Власть представляет собой тот спорный вопрос, с которым я боролся в течение всей моей деятельности как практикующего терапевта. Обладая способностью отчетливо видеть проблему пациента путем чтения языка его тела, я питал убежденность в своем умении подсказать обратившемуся ко мне человеку, что именно он должен делать для того, чтобы ему стало лучше. Когда пациент делал то, что я ему указывал, он, как правило, действительно чувствовал себя лучше, но это улучшение не было стабильным. Хотя от Райха я научился тому, что основная проблема состоит не в том, чтобы делать, а в том, чтобы чувствовать, моя собственная личность не позволяла мне воздержаться от попыток все-таки добиться настоящего и долговременного улучшения. Видимо, во мне сидела убежденность в том, что если мне действительно удастся это сделать, то я тем самым лишний раз дам подтверждение своим качествам личности высшего порядка, на что я в глубине души претендовал смолоду. Я глубоко уверен, что в нашей культуре большинство, почти все люди неисцелимо заражены идеей, что человек должен стараться, чтобы это произошло — иными словами, чтобы стать здоровым и богатым, преуспевающим и наделенным любовью. Я знал, что это утверждение справедливо применительно к моим пациентам, и понимал, что оно в равной мере относится и ко мне. Но ведь если тем, что мы ищем, является страсть, сексуальное удовлетворение и радость, то это нельзя заставить произойти, наступить вдруг — точно так же, как нельзя одной лишь волей и усердными стараниями добиться, чтобы вдруг произошло рождение новой жизни.
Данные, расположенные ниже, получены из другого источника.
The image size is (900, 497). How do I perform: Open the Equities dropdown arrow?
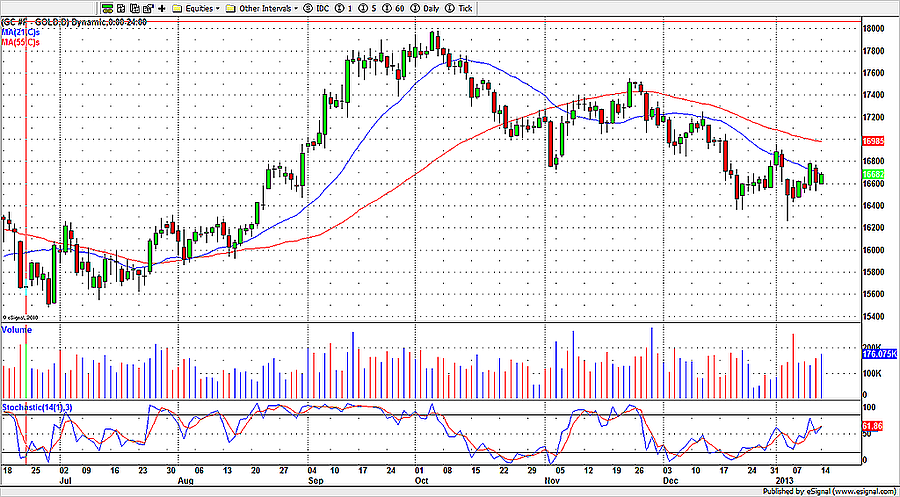click(217, 8)
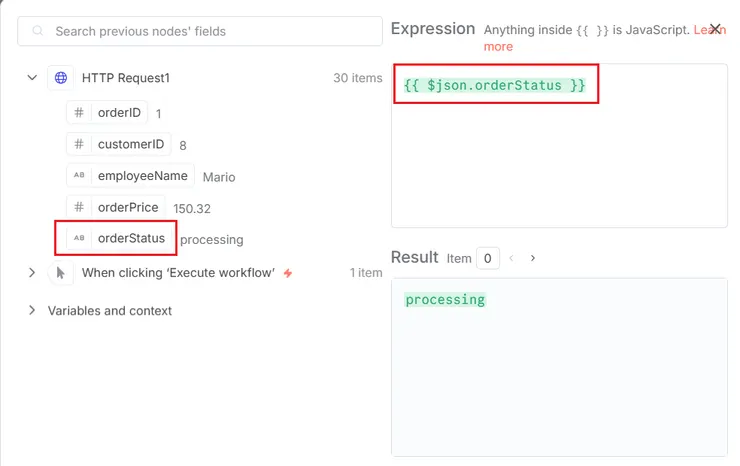740x466 pixels.
Task: Click the cursor icon of Execute workflow node
Action: click(x=61, y=273)
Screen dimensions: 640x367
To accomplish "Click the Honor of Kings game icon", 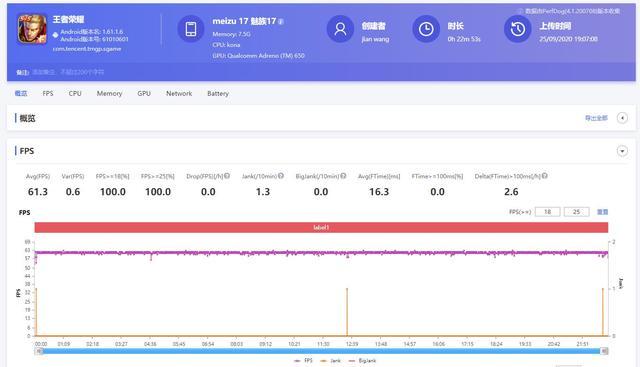I will (32, 29).
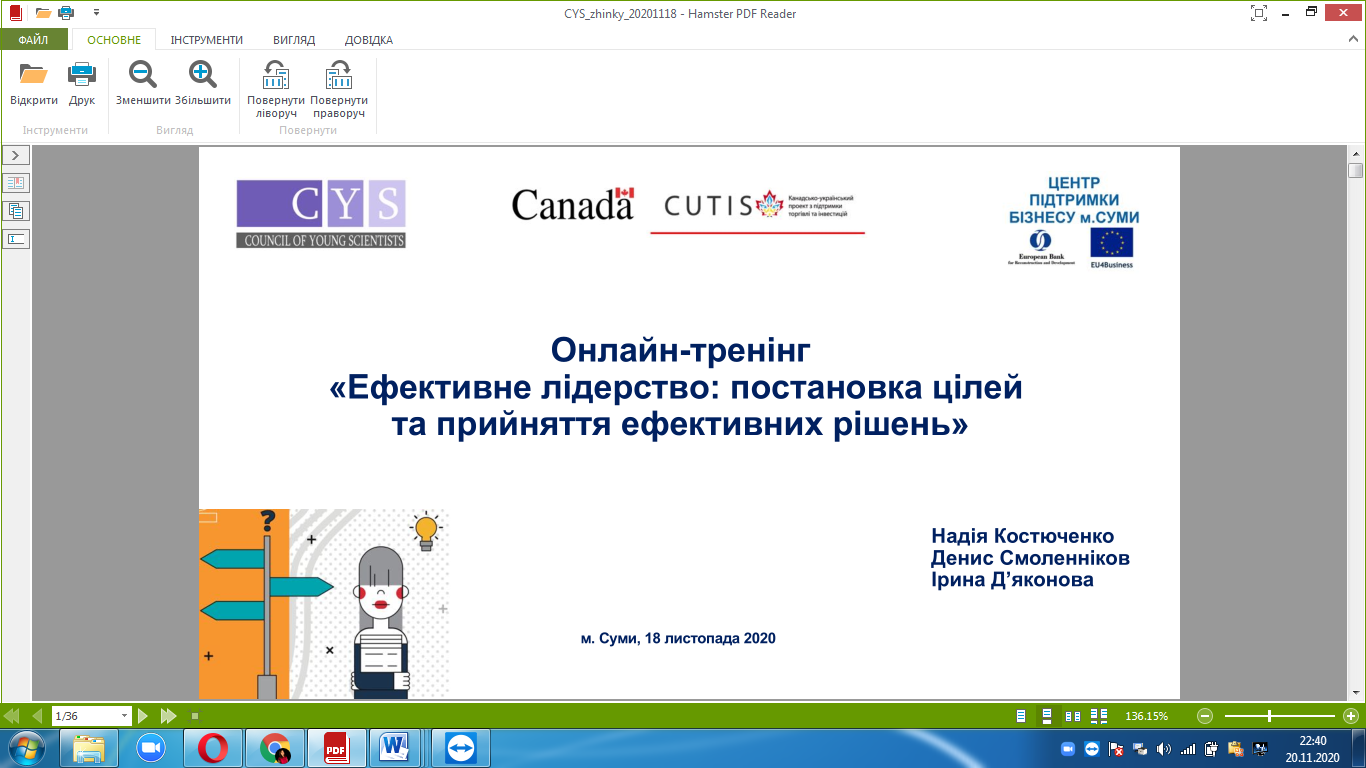Open the page thumbnails panel in sidebar

point(17,211)
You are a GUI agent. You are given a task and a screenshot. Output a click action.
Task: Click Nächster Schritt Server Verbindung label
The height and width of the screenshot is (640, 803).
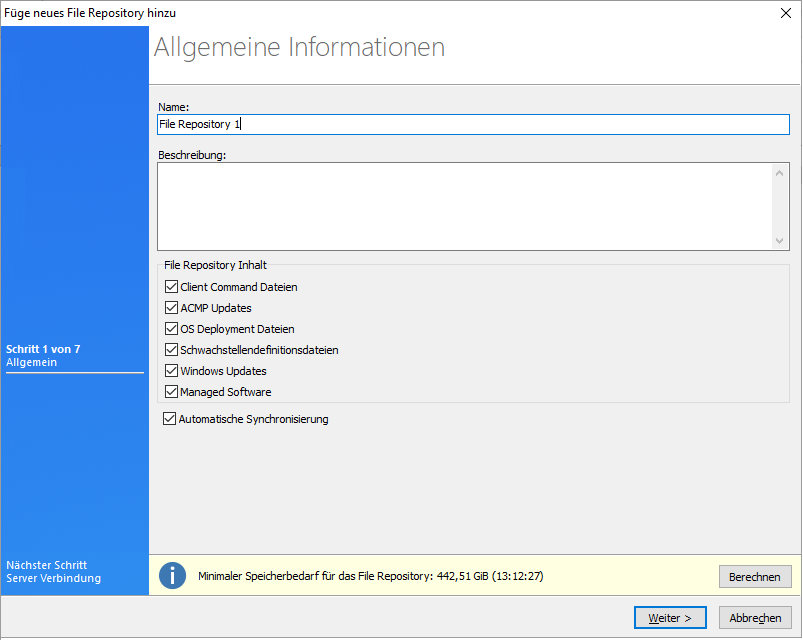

Когда я работаю с людьми, то все время осуществляю контроль за терапевтическим процессом, поскольку являюсь провожатым или даже поводырем. На мне лежит ответственность — понять пациента и его проблемы, а также изложить их ему таким образом, чтобы он также мог видеть и понимать их. Без моего понимания мы оба будем блуждать в потемках; без его понимания заблудшим будет он один. Это моя ответственность — направлять его по дороге, ведущей к самопостижению. Однако само исцеление лежит за пределами того, чем я могу управлять.